[[ Input for this task, beginning ]]

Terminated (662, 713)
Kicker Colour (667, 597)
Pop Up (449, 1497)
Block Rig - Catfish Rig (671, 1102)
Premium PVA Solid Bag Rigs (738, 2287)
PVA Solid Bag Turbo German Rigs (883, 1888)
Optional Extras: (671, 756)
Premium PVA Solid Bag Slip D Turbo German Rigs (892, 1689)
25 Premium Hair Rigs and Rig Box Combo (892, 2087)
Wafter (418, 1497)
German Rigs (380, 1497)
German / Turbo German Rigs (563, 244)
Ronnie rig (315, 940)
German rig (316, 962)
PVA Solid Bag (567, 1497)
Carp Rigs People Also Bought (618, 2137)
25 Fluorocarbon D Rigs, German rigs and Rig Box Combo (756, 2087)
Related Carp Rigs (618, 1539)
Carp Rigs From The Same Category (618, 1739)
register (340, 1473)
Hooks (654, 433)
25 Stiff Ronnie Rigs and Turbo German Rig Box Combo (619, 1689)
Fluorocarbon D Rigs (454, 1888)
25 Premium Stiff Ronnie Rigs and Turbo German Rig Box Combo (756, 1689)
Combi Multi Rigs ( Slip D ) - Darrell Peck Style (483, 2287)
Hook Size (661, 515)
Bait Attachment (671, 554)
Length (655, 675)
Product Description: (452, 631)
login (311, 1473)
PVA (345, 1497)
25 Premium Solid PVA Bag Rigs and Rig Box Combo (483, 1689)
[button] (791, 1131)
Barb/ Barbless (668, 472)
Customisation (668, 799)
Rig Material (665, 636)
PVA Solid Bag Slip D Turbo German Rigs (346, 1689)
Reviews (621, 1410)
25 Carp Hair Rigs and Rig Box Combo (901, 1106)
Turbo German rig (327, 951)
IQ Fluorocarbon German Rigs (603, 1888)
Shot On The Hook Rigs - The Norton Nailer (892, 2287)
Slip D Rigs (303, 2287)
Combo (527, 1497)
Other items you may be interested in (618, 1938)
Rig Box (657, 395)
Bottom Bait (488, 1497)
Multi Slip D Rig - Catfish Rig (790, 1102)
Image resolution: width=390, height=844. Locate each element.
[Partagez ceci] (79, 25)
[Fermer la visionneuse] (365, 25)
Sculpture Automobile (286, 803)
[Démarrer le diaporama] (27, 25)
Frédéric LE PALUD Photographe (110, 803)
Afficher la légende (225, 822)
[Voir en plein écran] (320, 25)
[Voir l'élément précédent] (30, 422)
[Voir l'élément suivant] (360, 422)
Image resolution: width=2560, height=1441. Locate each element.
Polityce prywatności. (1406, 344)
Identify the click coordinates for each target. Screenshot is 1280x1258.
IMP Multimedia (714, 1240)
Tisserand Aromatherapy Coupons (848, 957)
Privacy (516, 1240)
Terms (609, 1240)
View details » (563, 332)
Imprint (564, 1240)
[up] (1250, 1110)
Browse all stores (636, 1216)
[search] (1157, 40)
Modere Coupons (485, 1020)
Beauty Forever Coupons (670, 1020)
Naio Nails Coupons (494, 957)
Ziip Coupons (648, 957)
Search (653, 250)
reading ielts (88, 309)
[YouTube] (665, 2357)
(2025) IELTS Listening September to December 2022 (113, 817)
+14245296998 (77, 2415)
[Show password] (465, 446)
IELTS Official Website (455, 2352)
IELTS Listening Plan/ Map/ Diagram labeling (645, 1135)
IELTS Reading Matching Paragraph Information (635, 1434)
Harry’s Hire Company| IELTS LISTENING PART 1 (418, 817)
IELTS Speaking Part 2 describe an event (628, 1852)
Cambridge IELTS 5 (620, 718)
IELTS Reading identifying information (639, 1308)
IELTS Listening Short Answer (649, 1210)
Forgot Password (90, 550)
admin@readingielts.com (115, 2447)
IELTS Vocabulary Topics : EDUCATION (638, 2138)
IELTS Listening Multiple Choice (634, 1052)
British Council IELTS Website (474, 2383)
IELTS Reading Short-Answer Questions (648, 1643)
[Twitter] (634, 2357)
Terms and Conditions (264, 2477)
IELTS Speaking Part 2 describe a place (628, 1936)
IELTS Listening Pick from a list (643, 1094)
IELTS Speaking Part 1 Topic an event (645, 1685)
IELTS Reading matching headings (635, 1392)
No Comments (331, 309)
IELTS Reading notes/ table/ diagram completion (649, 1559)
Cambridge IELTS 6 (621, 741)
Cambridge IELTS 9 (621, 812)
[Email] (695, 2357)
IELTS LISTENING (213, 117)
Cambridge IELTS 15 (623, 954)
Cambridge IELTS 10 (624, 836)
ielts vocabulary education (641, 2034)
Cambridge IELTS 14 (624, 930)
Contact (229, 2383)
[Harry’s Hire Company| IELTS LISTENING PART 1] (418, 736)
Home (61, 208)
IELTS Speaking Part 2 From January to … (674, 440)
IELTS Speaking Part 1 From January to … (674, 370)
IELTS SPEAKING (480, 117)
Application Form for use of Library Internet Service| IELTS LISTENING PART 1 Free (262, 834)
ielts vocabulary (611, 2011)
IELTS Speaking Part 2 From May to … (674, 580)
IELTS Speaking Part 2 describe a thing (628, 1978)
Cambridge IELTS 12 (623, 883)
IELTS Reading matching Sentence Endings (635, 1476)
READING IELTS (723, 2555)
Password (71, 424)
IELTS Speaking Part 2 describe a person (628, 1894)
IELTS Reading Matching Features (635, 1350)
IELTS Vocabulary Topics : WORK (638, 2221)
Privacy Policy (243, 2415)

[[ Input for this task, end ]]

Please give back, exactly as it stands above, the stretch from the line with "Bait Attachment (671, 554)" through the line with "[Voir l'élément suivant] (360, 422)", and no line outside it.

Bait Attachment (671, 554)
Length (655, 675)
Product Description: (452, 631)
login (311, 1473)
PVA (345, 1497)
25 Premium Solid PVA Bag Rigs and Rig Box Combo (483, 1689)
[button] (791, 1131)
Barb/ Barbless (668, 472)
Customisation (668, 799)
Rig Material (665, 636)
PVA Solid Bag Slip D Turbo German Rigs (346, 1689)
Reviews (621, 1410)
25 Carp Hair Rigs and Rig Box Combo (901, 1106)
Turbo German rig (327, 951)
IQ Fluorocarbon German Rigs (603, 1888)
Shot On The Hook Rigs - The Norton Nailer (892, 2287)
Slip D Rigs (303, 2287)
Combo (527, 1497)
Other items you may be interested in (618, 1938)
Rig Box (657, 395)
Bottom Bait (488, 1497)
Multi Slip D Rig - Catfish Rig (790, 1102)
Image resolution: width=390, height=844. Locate each element.
[Partagez ceci] (79, 25)
[Fermer la visionneuse] (365, 25)
Sculpture Automobile (286, 803)
[Démarrer le diaporama] (27, 25)
Frédéric LE PALUD Photographe (110, 803)
Afficher la légende (225, 822)
[Voir en plein écran] (320, 25)
[Voir l'élément précédent] (30, 422)
[Voir l'élément suivant] (360, 422)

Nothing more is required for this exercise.